2.4 Liver sinusoidal endothelial cells in post-transplantation immunity

LSECs mediate antigen uptake, processing, and MHC-I presentation through their specifically expressed scavenger receptor family members (represented by mannose receptors), driving immune tolerance responses in naïve CD8⁺ T cells. The molecular mechanism primarily involves upregulation of the immune checkpoint molecule PD-L1 on LSECs, which regulates T cell activation through the PD-1/PD-L1 co-inhibitory signaling pathway (10).

LSECs also express MHC-II molecules and possess the immunological function of antigen presentation to CD4⁺ T cells. However, due to their characteristic low expression of co-stimulatory molecules, LSECs cannot induce naïve CD4⁺ T cells to differentiate into helper T cell subsets effectively. Instead, they preferentially promote the generation and expansion of Tregs. This immunological property of LSECs induces immune tolerance by suppressing autoimmunity and inhibiting the release of inflammatory factors (26).

3 Current status of post-transplantation immunotherapy strategies

Immune rejection following LT is a primary factor affecting long-term graft survival. Treatment strategies must be individually tailored according to the type and severity of the rejection. The core objective of immunosuppressive therapy is to prevent the onset of rejection reactions and avoid graft damage mediated by irreversible changes in the immune microenvironment.

3.1 Common immunotherapy strategies after liver transplantation

Immune checkpoint inhibitors (ICIs), widely used in cancer immunotherapy, work by blocking immune checkpoint pathways such as PD-1/PD-L1 and CTLA-4, thereby enhancing T lymphocyte-mediated cytotoxicity against tumor cells and restoring antitumor immunity (27). However, their application after LT remains a significant challenge. By boosting T cell function, ICIs might disrupt the established immune tolerance of the graft, increasing the risk of acute or chronic rejection. Furthermore, ICIs can induce immune-related adverse events, further complicating post-transplantation management. Currently, the primary strategies to treat rejection after LT depend on the rejection type and severity, and include: 1) Mild T cell-mediated rejection (TCMR) is managed by increasing calcineurin inhibitors (CNIs). 2) Moderate to moderately severe TCMR is treated by intravenous pulse steroids and CNI therapy, followed by a slow taper of oral steroids. 3) Severe TCMR with significant graft damage and cholestasis is managed with antibody-depleting therapy as a first-line treatment. 4) Steroid-resistant TCMR is managed with antibody-depleting therapy such as anti-thymocyte globulin. The current status of these treatment approaches is discussed in the following sections.

**PROVIDED INFORMATION:**
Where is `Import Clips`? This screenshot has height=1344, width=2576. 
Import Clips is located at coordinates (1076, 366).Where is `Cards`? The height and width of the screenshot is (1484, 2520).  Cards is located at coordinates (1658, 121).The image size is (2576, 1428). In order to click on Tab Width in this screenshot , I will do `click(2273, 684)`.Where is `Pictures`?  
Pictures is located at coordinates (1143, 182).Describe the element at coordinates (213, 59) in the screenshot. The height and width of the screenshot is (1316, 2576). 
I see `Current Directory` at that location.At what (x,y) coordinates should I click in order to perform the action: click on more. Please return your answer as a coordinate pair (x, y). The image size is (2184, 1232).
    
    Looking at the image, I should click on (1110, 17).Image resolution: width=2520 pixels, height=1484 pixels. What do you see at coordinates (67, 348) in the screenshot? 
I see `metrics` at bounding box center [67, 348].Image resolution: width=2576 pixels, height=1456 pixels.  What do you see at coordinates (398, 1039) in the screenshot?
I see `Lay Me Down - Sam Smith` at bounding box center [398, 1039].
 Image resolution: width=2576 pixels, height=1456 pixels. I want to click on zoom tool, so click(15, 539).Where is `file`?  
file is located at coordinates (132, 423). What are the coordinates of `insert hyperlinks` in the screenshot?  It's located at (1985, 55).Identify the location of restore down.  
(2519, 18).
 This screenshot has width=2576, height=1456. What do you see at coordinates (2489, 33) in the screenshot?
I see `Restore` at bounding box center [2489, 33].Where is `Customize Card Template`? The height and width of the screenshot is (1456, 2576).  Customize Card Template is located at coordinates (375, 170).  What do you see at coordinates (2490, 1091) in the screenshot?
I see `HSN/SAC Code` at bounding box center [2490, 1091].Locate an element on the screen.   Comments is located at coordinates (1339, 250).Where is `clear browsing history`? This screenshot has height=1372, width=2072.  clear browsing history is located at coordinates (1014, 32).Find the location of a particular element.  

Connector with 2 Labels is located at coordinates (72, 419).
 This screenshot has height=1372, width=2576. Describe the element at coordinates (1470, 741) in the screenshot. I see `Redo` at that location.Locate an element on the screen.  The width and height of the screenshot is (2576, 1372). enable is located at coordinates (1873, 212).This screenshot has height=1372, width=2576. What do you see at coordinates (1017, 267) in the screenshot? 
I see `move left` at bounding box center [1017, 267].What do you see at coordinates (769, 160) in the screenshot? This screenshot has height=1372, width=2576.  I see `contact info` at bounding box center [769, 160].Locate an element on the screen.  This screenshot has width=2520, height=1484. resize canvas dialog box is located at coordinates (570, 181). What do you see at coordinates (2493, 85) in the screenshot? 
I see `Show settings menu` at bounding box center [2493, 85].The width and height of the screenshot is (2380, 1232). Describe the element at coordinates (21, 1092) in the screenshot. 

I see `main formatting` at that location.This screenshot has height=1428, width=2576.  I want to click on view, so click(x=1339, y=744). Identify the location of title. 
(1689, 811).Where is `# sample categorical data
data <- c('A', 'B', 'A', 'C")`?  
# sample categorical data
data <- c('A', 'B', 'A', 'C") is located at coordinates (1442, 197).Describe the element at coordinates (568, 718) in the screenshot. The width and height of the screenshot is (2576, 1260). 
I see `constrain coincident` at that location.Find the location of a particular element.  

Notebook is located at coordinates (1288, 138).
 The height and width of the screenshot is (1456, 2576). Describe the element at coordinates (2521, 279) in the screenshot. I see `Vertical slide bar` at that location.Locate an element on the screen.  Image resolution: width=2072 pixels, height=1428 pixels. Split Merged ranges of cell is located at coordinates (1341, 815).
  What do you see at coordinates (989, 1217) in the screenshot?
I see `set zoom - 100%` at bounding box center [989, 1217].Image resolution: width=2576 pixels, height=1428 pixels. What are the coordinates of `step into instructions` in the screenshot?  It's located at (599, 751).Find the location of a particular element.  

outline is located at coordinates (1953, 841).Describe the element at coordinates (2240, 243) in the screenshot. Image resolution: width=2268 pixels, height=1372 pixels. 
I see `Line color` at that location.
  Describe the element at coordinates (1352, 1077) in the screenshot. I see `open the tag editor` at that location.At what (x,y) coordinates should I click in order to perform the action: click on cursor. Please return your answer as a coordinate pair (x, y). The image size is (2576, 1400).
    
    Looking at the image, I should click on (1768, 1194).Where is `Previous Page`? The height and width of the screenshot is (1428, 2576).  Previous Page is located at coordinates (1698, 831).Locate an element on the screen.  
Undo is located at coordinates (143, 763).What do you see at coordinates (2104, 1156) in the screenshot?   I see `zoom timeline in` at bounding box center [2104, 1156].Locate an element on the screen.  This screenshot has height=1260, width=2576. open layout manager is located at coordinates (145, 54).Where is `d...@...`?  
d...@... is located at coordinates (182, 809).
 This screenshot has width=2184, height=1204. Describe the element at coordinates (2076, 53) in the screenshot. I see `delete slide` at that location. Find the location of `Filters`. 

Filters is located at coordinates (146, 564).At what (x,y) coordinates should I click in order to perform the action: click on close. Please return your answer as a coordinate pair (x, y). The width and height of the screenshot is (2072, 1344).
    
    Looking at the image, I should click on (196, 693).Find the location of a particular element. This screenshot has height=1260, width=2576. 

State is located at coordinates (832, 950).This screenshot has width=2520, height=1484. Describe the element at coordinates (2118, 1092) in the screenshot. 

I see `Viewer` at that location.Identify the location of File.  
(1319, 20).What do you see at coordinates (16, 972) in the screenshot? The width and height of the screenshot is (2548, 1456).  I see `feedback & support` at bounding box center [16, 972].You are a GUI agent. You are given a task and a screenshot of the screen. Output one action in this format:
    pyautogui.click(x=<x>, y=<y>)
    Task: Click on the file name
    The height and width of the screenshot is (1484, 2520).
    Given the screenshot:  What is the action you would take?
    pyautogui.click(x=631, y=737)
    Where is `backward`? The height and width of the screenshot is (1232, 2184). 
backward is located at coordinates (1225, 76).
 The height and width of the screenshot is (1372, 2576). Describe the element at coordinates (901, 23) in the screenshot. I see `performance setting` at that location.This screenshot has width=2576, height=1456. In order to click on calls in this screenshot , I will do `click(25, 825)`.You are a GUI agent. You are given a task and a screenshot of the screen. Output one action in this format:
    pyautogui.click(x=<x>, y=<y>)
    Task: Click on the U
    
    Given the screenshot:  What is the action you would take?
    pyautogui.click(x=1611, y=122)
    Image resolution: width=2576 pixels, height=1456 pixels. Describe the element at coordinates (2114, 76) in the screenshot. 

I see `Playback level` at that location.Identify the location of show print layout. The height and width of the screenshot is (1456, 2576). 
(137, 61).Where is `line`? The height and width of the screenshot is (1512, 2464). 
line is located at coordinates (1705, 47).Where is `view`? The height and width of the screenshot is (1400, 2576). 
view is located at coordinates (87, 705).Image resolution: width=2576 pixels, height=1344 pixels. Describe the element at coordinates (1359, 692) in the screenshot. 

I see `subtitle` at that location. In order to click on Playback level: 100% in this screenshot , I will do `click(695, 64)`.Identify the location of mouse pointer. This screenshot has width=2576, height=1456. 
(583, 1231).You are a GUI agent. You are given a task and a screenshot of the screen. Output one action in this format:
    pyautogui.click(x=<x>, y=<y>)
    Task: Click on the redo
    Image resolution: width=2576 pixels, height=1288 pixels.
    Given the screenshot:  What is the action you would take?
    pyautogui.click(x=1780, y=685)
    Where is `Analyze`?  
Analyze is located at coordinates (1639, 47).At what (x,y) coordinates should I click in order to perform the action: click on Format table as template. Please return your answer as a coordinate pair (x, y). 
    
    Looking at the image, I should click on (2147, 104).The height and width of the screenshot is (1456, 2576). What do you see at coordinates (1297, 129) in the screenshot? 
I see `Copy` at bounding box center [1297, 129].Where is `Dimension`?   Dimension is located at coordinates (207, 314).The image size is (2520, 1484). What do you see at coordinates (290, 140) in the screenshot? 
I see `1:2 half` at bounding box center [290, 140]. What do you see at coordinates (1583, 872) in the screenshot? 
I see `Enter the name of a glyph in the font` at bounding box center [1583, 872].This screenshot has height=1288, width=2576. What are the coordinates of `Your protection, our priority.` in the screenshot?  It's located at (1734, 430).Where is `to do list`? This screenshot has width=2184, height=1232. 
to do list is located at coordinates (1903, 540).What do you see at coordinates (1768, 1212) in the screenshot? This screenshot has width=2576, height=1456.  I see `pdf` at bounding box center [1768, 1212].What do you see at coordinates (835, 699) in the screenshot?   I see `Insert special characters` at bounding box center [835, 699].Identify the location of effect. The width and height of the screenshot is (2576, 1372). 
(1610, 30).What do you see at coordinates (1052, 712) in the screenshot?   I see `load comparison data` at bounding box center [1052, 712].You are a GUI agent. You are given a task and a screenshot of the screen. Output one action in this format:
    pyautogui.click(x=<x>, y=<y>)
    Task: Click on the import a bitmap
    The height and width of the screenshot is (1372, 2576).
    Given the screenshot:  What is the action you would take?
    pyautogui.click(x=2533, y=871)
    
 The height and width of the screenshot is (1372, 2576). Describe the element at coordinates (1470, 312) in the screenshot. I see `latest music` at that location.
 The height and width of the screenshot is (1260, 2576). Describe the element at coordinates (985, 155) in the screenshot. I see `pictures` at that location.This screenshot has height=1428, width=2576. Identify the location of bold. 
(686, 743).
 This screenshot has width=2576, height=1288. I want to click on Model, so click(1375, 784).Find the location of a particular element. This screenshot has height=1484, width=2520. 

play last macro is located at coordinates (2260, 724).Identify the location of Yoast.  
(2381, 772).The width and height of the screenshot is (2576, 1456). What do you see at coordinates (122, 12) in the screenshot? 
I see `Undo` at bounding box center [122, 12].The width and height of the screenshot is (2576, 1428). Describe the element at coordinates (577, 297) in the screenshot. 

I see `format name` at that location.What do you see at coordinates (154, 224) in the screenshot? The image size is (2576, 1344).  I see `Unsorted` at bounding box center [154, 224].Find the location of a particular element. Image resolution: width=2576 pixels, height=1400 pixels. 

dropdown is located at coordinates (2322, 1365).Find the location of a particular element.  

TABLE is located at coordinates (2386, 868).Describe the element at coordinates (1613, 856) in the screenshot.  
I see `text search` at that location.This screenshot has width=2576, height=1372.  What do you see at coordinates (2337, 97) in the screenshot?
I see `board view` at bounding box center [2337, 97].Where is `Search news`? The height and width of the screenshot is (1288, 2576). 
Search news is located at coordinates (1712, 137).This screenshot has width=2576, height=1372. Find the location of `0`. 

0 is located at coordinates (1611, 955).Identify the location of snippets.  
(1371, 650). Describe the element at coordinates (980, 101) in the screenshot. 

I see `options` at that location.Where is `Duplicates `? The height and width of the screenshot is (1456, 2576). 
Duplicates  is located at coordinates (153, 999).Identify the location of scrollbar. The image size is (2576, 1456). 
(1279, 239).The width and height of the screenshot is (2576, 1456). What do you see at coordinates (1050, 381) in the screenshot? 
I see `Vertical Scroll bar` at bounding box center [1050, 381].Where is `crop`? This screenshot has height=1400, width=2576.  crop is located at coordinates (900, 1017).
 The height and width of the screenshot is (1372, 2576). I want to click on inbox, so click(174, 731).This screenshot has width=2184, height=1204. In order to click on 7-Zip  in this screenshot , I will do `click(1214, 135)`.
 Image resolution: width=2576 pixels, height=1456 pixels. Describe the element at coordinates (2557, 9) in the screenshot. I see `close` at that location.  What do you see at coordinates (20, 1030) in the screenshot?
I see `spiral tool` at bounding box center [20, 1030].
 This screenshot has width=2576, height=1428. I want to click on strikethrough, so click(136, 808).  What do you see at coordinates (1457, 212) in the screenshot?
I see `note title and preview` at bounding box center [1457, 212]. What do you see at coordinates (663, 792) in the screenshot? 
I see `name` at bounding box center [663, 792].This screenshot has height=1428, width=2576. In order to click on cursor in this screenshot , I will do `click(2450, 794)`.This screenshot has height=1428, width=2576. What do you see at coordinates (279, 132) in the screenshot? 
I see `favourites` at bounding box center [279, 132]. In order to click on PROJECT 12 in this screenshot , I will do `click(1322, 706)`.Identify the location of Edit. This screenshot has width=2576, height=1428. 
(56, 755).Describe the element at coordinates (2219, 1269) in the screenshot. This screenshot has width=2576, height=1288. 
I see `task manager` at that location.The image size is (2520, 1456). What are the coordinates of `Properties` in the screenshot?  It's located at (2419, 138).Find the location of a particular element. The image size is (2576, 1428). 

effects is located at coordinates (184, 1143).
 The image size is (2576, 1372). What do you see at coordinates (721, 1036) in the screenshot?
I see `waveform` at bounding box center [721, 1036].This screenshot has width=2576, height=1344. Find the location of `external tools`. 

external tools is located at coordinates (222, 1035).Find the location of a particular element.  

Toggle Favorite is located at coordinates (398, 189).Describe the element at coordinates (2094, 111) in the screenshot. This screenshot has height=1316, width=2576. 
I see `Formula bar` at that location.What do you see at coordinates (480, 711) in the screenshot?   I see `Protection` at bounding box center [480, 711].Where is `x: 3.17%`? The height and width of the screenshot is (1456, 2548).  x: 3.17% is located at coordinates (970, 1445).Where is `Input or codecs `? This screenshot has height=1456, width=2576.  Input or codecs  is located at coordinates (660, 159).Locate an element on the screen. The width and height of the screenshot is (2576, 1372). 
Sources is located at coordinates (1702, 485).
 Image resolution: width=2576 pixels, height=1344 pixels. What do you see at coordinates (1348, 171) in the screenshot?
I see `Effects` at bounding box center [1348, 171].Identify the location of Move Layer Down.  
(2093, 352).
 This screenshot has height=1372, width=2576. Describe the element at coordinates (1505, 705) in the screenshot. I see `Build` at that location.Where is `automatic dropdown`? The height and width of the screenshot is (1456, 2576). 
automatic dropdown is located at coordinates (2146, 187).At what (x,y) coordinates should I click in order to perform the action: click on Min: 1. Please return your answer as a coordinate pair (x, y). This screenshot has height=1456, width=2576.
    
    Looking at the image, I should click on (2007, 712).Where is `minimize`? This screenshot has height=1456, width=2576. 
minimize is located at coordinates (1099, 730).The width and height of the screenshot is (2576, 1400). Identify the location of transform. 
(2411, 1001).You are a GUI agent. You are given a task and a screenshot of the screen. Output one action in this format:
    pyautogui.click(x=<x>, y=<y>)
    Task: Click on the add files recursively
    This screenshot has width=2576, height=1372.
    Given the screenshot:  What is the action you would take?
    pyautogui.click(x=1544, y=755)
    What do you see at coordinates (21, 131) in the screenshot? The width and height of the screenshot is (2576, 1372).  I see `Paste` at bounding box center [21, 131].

**PROMPT A:**
Answer each question from the liver transplantation extract, one answer per line:
(i) Which immune checkpoint molecule is upregulated on LSECs in the mechanism that drives tolerance in naïve CD8⁺ T cells?
(ii) Which cells do LSECs preferentially promote the generation and expansion of, rather than helper T cell subsets?
(iii) What example of antibody-depleting therapy is given for steroid-resistant TCMR?
**PROMPT B:**
Write out the liver transplantation extract between "LSECs mediate antigen" and "signaling pathway (10).", inclusive.
**PROMPT C:**
List every category of T cell-mediated rejection that the liver transplantation extract assigns a treatment strategy to.

**WORKED SOLUTION A:**
(i) PD-L1
(ii) Tregs
(iii) Anti-thymocyte globulin

**WORKED SOLUTION B:**
LSECs mediate antigen uptake, processing, and MHC-I presentation through their specifically expressed scavenger receptor family members (represented by mannose receptors), driving immune tolerance responses in naïve CD8⁺ T cells. The molecular mechanism primarily involves upregulation of the immune checkpoint molecule PD-L1 on LSECs, which regulates T cell activation through the PD-1/PD-L1 co-inhibitory signaling pathway (10).

**WORKED SOLUTION C:**
- Mild T cell-mediated rejection (TCMR)
- Moderate to moderately severe TCMR
- Severe TCMR with significant graft damage and cholestasis
- Steroid-resistant TCMR